2. Rajoy y su primo.

Ya decía Rajoy que los patrones atmosféricos y océanicos eran impredecibles dada la incertidumbre meteorológica. Otro que confunde churras con merinas, al menos el asesor era de confianza porque era de la familia y ahora sí, tenemos un doctor en Ciencias Físicas. Pero tranquilos. En la cumbre de Río+20 Rajoy alabó la lucha contra el cambio climático y el cambio de modelo energético. Resultó un cuento. Al volver a casa quiere permitir las prospecciones petrolíferas en litorales marinos frágiles y que apostemos por energías más limpias. ¿Ahorro energético? Juas.

3. Antón Uriarte.

Supuestamente antiguo Catedratico de la Universidad del País Vasco, aunque no conste en el Directorio de la Universidad y con un escueto blog. No constan trabajos académicos suyos. Sin embargo así se le recurre a él por el comando de periodistas negacionistas del grupo Intereconomía. Tampoco tiene reparos en hacer el rídiculo en su blog, donde es muy dado a lanzar posts solo con unos cuantos datos.

4.  Gabriel Calzada

Este sí parece acreditar un título de Doctor (en Economía) y cierta relación con el mundo académico:ha acabado de rector en una universidad privada, con algo de paso por la Universidad Rey Juan Carlos. Eso sí, artículos académicos, no consta ni uno.

No es conocido por venir del mundo académico, sino por su trabajo como articulista para Libertad Digital, pero sobre todo por haber fundado el Think Tank ultra Juan de Mariana, que se han dedicado a hacer el ridículo artículo tras artículo. Por ejemplo, cuando se jactan de haber participado en una conferencia organizada por el instituo Hearland sin “dinero público”. El tertuliano de turno olvidaba decir de dónde había salido el dinero privado.

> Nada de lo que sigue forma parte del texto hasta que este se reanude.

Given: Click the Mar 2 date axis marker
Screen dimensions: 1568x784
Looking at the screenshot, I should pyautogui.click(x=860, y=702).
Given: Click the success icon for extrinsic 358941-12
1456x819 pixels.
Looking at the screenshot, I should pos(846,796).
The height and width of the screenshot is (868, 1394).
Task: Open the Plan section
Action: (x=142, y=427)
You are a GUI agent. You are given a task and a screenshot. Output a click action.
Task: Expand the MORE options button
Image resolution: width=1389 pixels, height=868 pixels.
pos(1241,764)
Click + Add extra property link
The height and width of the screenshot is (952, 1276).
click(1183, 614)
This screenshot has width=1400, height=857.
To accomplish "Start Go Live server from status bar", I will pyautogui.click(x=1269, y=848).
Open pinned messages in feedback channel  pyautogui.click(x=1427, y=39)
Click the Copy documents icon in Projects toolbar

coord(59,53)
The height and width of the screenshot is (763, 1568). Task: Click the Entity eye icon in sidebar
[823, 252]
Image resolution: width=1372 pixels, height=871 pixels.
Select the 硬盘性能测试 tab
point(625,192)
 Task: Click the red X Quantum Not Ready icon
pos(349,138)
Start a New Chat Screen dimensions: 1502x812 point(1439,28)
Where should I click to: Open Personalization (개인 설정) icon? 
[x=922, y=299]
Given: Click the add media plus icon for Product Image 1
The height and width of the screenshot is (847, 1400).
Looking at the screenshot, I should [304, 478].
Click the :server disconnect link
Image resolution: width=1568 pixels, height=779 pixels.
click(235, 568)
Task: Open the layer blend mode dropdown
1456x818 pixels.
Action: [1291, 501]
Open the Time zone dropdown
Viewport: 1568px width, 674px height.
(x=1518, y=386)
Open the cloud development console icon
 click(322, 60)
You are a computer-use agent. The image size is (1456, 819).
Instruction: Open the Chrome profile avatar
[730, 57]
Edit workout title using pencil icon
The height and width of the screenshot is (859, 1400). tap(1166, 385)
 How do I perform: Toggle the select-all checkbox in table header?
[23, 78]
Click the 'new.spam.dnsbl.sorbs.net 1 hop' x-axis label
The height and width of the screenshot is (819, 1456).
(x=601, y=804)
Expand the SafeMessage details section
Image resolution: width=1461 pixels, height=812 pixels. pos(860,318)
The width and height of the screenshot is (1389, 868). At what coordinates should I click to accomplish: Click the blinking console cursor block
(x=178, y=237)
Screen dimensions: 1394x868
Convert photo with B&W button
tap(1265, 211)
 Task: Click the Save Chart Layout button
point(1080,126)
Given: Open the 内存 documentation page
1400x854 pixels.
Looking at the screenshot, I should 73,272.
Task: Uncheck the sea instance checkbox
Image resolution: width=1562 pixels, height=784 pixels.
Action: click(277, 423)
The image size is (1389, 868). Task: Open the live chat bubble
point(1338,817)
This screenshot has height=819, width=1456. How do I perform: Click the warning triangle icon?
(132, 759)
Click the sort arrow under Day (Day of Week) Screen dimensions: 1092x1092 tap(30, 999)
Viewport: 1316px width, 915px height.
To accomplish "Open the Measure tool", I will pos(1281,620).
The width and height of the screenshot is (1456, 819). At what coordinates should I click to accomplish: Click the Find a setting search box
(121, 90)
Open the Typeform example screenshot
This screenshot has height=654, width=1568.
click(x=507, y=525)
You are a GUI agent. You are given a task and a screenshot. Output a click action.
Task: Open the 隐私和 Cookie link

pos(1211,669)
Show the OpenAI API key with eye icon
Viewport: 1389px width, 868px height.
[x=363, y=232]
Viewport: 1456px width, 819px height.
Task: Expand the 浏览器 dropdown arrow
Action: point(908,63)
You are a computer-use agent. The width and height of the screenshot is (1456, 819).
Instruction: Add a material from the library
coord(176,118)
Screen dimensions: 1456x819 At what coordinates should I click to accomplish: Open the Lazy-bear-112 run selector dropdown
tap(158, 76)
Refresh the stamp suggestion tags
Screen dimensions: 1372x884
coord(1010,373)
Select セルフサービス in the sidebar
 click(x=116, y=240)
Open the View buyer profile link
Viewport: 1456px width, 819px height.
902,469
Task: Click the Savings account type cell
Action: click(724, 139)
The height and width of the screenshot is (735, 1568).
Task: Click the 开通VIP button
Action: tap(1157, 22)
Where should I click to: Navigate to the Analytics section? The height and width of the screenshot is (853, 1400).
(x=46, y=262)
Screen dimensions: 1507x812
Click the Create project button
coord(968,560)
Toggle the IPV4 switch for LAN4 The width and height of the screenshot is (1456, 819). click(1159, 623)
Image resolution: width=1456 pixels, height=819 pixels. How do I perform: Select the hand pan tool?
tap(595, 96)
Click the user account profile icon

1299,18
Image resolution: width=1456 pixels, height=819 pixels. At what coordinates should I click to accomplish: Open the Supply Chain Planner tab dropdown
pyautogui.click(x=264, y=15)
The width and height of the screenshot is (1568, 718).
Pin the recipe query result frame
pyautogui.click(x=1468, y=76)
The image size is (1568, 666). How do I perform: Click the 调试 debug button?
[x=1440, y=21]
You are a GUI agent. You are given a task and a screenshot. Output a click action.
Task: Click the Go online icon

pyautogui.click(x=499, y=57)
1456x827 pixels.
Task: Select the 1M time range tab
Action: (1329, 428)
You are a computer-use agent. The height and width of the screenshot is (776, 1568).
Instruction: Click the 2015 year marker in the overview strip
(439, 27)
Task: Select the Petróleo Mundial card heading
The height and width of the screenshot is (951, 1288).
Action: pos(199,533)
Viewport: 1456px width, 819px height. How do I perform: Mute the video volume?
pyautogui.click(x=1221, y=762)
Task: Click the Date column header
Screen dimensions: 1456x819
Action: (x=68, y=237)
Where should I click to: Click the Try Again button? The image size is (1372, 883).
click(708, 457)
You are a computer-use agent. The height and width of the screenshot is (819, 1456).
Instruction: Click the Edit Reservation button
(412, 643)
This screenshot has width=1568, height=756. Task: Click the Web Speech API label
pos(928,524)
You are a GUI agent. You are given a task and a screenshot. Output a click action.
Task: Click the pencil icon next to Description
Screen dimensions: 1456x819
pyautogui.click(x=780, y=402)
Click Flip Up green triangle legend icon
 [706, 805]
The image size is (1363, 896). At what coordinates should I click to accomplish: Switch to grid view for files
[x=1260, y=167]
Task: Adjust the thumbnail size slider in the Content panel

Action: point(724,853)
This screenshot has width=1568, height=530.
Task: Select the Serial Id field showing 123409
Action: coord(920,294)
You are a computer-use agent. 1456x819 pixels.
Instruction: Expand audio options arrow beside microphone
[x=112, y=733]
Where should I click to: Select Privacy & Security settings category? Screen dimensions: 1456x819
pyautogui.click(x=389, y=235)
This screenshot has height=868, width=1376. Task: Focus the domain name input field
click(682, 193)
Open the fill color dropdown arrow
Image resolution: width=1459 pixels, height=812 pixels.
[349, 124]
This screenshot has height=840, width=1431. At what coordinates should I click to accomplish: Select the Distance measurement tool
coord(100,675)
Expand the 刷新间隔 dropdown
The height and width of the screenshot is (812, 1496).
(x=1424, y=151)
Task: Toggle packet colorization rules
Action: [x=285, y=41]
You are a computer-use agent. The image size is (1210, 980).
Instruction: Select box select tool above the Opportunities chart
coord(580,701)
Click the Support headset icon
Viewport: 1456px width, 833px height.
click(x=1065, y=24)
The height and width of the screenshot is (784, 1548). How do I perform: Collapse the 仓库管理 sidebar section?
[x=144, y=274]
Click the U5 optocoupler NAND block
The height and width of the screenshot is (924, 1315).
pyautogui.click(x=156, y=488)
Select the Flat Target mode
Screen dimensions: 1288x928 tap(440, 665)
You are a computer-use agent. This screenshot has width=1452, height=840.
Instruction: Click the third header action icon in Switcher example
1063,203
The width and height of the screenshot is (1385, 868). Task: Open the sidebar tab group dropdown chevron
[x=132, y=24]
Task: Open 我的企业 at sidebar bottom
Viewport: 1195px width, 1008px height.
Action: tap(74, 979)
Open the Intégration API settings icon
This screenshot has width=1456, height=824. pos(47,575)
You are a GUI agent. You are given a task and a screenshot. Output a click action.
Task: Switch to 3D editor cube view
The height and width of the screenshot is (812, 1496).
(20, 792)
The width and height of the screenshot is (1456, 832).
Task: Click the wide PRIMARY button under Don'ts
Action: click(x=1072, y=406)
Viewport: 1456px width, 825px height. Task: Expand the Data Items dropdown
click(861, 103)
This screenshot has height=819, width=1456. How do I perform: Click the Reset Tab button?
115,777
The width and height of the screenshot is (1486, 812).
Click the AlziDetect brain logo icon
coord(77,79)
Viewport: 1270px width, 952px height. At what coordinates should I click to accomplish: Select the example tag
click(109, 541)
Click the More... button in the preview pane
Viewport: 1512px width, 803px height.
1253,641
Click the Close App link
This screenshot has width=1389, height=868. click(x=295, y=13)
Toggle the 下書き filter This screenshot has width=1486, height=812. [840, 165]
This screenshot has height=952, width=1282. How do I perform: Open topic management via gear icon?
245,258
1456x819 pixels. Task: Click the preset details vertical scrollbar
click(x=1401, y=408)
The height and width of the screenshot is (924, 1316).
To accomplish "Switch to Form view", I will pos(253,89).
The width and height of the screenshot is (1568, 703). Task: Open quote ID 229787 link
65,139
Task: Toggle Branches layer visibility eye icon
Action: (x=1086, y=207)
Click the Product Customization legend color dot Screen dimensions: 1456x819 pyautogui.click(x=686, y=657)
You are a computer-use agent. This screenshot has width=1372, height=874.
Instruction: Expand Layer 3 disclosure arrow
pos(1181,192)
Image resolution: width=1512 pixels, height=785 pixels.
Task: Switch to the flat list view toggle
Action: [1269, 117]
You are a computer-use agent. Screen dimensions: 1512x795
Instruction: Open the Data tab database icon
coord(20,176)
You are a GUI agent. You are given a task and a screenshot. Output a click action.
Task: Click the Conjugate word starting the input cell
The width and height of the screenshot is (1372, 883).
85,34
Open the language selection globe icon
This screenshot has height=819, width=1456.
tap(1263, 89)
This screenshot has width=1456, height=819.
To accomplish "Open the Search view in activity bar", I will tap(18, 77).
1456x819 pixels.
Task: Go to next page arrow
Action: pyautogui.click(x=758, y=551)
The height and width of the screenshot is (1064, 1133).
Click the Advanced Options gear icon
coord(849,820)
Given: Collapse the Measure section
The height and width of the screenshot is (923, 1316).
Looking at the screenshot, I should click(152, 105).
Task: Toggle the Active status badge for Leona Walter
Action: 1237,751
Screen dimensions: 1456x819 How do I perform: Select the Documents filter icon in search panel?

Con polémica con el científico Peter Gliek incluida.

5. Manuel Toharia

Ex director del agujero económico de la ciudad de las artes y las ciencias de Valencia. Han recurrido a él muchos de los ultraderechistas mediáticos, una y otra vez.

6. Luis Carlos Campos.

Sobran comentarios. Y sin embargo, en las redes de comunicación ultras, han seguido dándole bombo.

Estos señores se han dedicado básicamente no a reanalizar la cantidad y calidad de los datos climáticos de todo el mundo. Se han dedicado básicamente a poner a parir,  por orden de intensidad a Al Gore, al IPCC, a Naciones Unidas y al ecologismo, sobre todo a Greenpeace.

Lo interesante es que una y otra vez se agarran como clavos ardiendo a cualquier referencia académica, presentable o no, que cuestione que el cambio climático es de origen antropogénico. En el mejor de los casos han logrado recopilar varias decenas de elementos escépticos. Jamás han mencionado que frente a esto, son miles de científicxs los que sin tener intereses comerciales, publican en revistas bien revisadas miles de artículos que demuestran las tendencias en el clima, y sus causas.

Los sesudos negacionistas españoles pertenecen al ridículo mundo de la ultraderecha mediática. No al mundo científico.

Aun así cualquiera de ellos puede pedir un espacio de opinión en revistas como Nature, Nature and Climate Change, Science, etc. como ciudadano, o como actor, para dar su opinión. ¿Han probado a hacerlo? Me encantaría, para ver las respuestas posteriores y su enésimo ridículo público.